Proviamo ora a proiettarci nel futuro. Voi avete classificato i principali quattro utilizzi di queste interfacce: informare, acquistare, controllare e intrattenere. Volgendo lo sguardo in avanti di qualche anno, secondo voi, quale può essere un utilizzo che si aggiunge ai 4 già presentati?

A questo proposito è importante fare una premessa: gli utilizzi citati sono embrionali e quindi ancora in via di sviluppo nella società attuale. Se dovessimo proiettarci in un futuro, però, credo che si potrebbe aggiungere la “gestione degli spazi”. Ormai è possibile parlare con le smart voice in tutte le lingue e molto probabilmente, a breve, non ci sarà solo un dispositivo, ma ce ne saranno diversi in varie zone della propria casa. Questo comporterà un dialogo delle diverse aree e con le stesse. Si creerà uno spazio in continuo ascolto che comporterà criticità ma anche benefici. Ormai si è abituati ad elettrodomestici e articoli di arredamento intelligenti che entreranno in un dialogo sempre più diretto con gli strumenti di conversation. Un’altra evoluzione sarà anche una più profonda personalizzazione dell’esperienza, che permetterà di modulare le proposte in base al riconoscimento vocale. A seconda della persona con la quale avviene lo scambio ci sarà la possibilità di cambiare tone of voice e di proporre contenuti su misura per l’utente.

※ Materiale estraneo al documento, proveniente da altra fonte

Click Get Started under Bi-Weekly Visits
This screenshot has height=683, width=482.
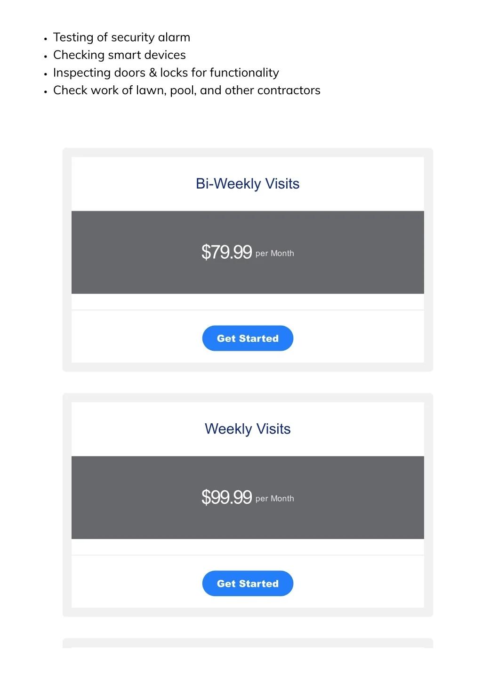[x=248, y=338]
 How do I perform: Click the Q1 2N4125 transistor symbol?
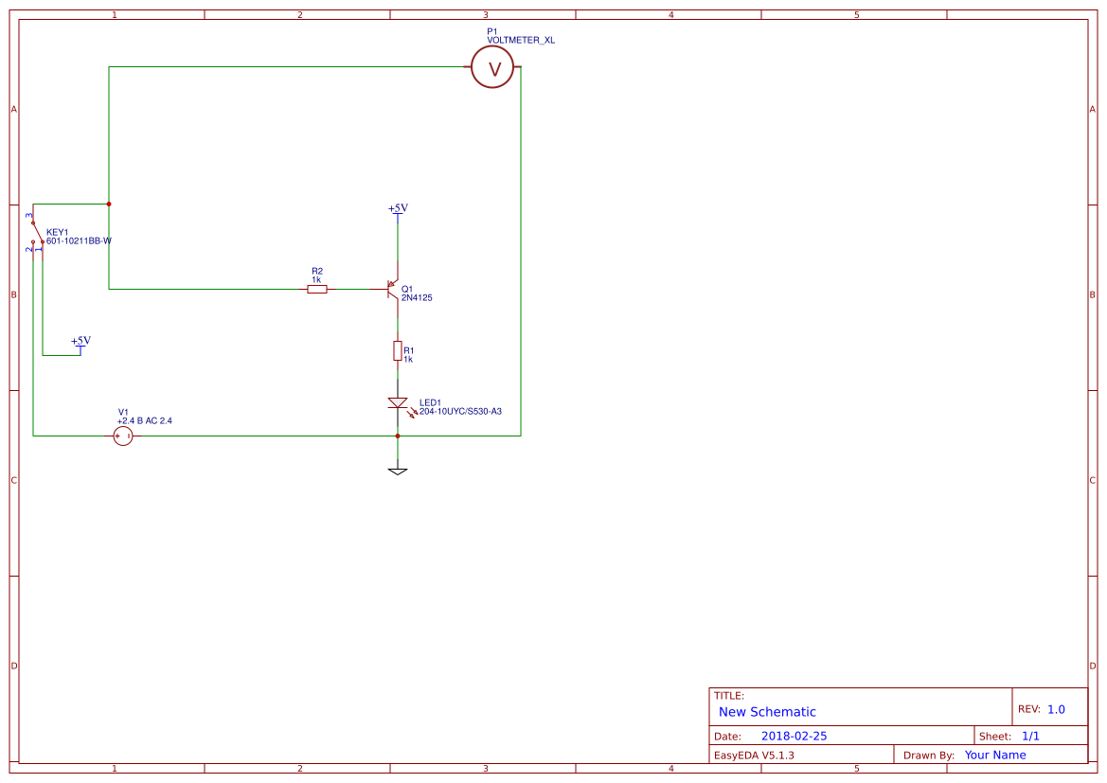392,289
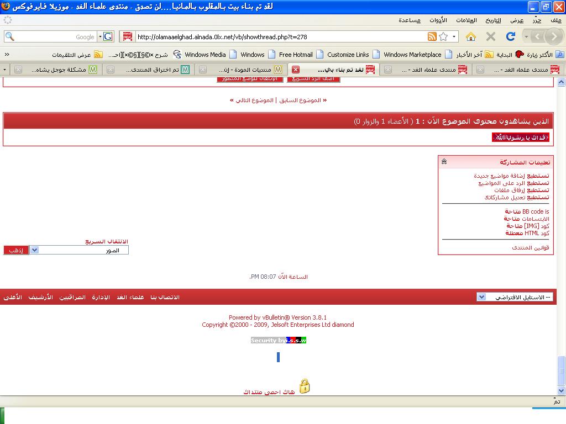Open the قوانين المنتدى forum rules link

tap(530, 247)
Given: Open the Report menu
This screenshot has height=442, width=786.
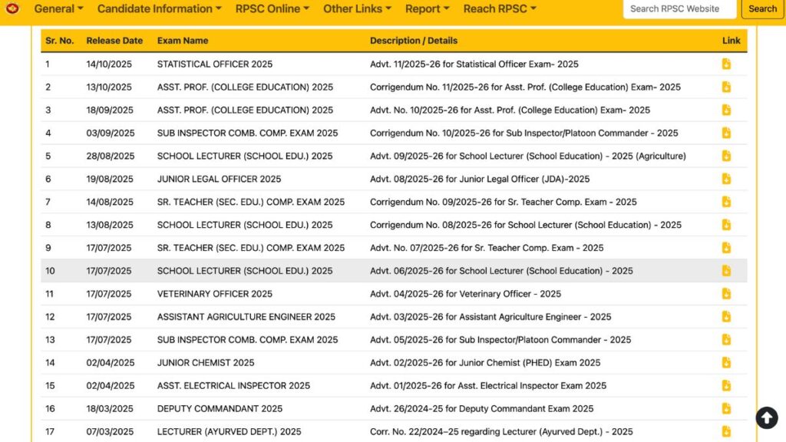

Usare questi strumenti è comodo, ma la mancanza di una piena consapevolezza porta ovviamente dubbi in merito a privacy e sicurezza. Quando si fanno richieste particolari alla smart voice, essa profila la persona e la sua quotidianità. Quali possono essere i modi per “tutelarsi” e per affrontare al meglio questa tematica del “keep your secret”? Come si può evitare di sentirsi una macchina volta alla divulgazione di dati?

Anche in questo caso è questione di tempo e di consapevolezza. Proprio la mancanza di informazioni in merito a questo argomento porta alla creazione di strumenti, come cover per i dispositivi, volti a tutelare la privacy ma senza risultati. Ovviamente le aziende utilizzano la voice come uno strumento per la raccolta dati, ma deve essere implementata la consapevolezza in merito alla natura degli stessi. Questo può essere paragonato alla tematica dei cookies. Ci si sente vincolati dal dover cliccare il pulsante “Acconsento”, ma ormai si sa che c’è la possibilità di eliminarli attraverso le impostazioni. Con le informazioni raccolte dalle interfacce intelligenti si deve arrivare allo stesso punto: dare la possibilità di decidere come e quando essere seguiti. La tematica riguarda il concetto di accountability e, anche in questo caso, si parla di un percorso che richiede del tempo.

Ogni innovazione ha bisogno di tempo e anche quando si parla di conversazioni tra uomini e macchine non è diverso. L’importante è sempre avere una mente aperta per imparare e prendere coscienza di quello che circonda la propria quotidianità. L’intelligenza artificiale non è ancora arrivata al massimo del suo sviluppo e sicuramente questa è solo una parentesi nella storia dell’innovazione capace di creare nuovi strumenti sempre più all’avanguardia. Il segreto è continuare a porsi domande e non farsi governare da queste tecnologie, ma imparare a farsi affiancare da esse restando consapevoli della differenza tra uomo e macchina e dei limiti e delle opportunità che queste sono capaci di offrire.